On you image of the air vent, is this vent under the floor or in the room?
You need ventilation under the floor to stop issues with rot etc.
Id also chop the render back, to two courses about the slate/DPC as well whist I'm at it.

Could do with proper sleeper wall building for joists and remove all the kak.

Sorry if this has all been mentioned before.
 
No need to lower front garden - or dig a French drain. You already have the slate DPC above ground level.
Just remove any render that bridges the slate DPC.
As you remove the joisting you could also remove all rubble from the soil surface.
Cap the joist tails with DPC material before sitting them in the walls.
All joists sitting on masonry must have DPC's below them.

The hallway should have some kind of permanent access from below or above - hallways are often missed on inspections, and can silently have joist seats rotting, and a total lack of through ventilation.
The main floor(s) also need a permanent access trap.
See joist span tables for whatever joist sections you need.
I'd demolish the front hearth fender walls/masonry, remove any soil filler, and rebuild with all joist trimming 25mm min from rebuilt hearth.

Examine nail and screw heads in the other room suspended floors - look for rusting stains - rust indicates excessive condensation below the floor.

> **DATASET CONTENT**
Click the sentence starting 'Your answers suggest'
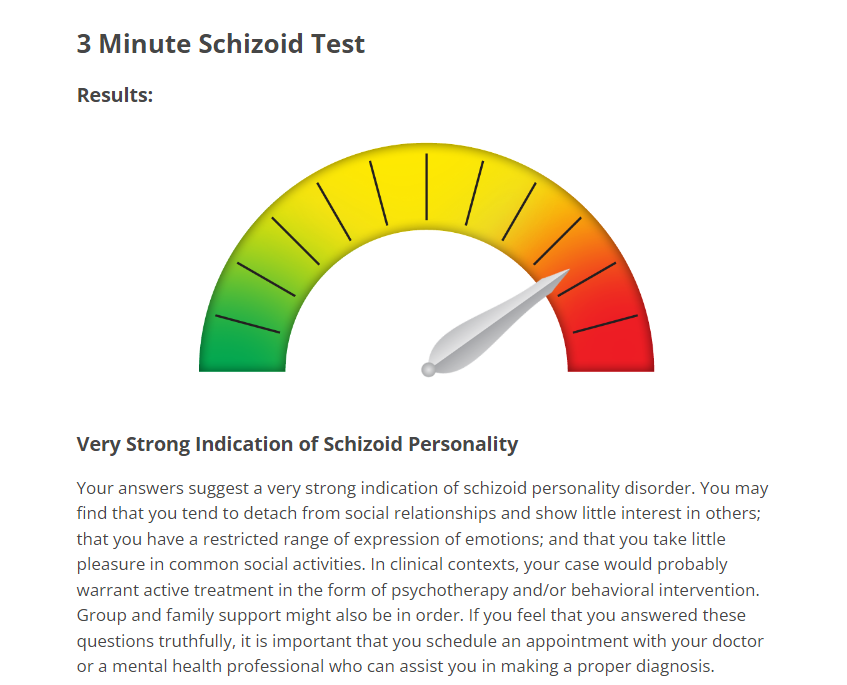 coord(386,488)
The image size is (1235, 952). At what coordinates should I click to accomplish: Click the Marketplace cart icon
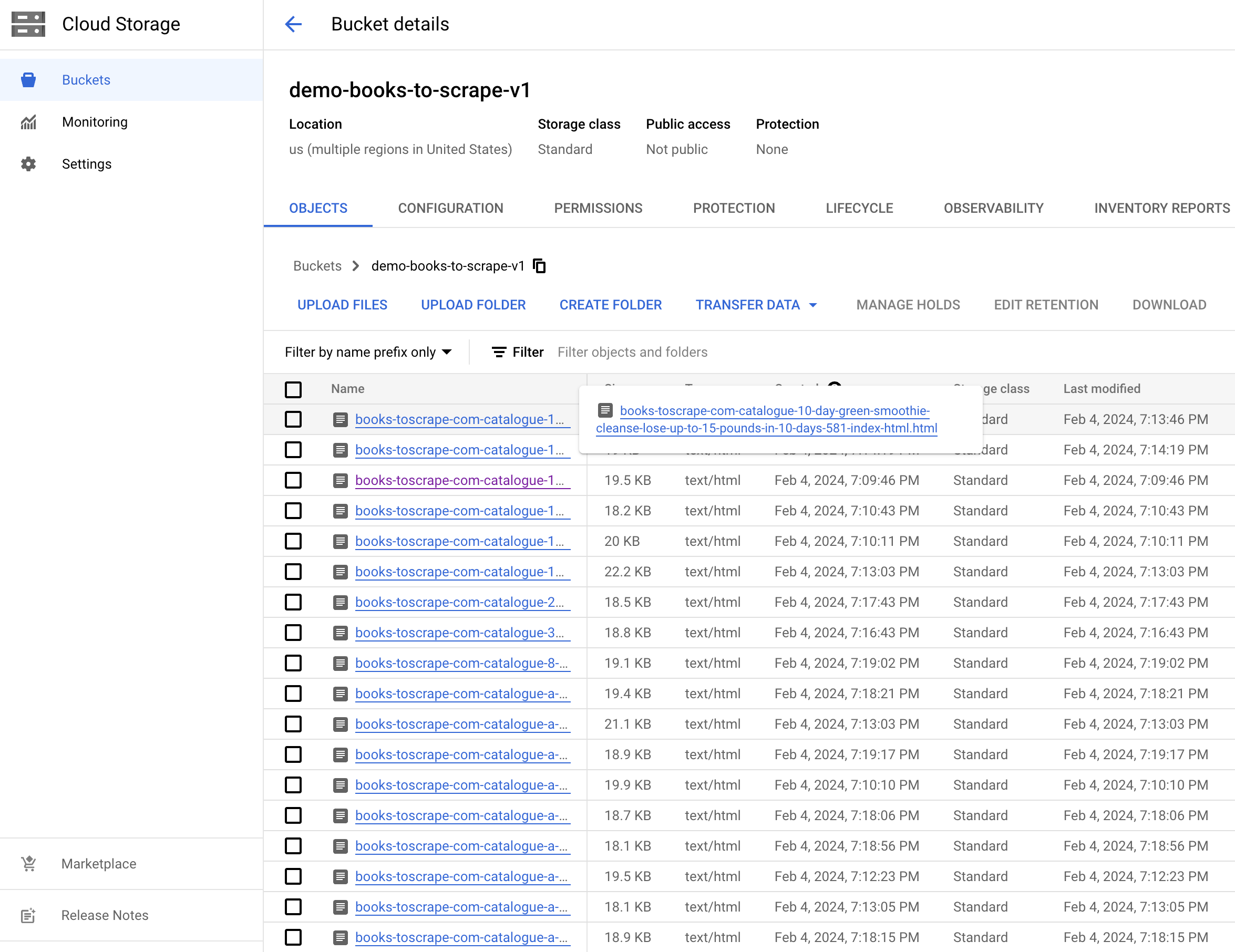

> **DIRECTIONS**
A - In the floor repair advice above, copy the passage between "All joists sitting" and "sections you need.", inclusive.
B - Answer these questions from the floor repair advice above:
(i) What material is the existing DPC made of?
(ii) What is the minimum distance the joist trimming should be from the rebuilt hearth?
(iii) What does rust on nail and screw heads in the other rooms indicate?

> **TASK RESULTS**
A -
All joists sitting on masonry must have DPC's below them.

The hallway should have some kind of permanent access from below or above - hallways are often missed on inspections, and can silently have joist seats rotting, and a total lack of through ventilation.
The main floor(s) also need a permanent access trap.
See joist span tables for whatever joist sections you need.

B -
(i) Slate.
(ii) 25mm.
(iii) Excessive condensation below the floor.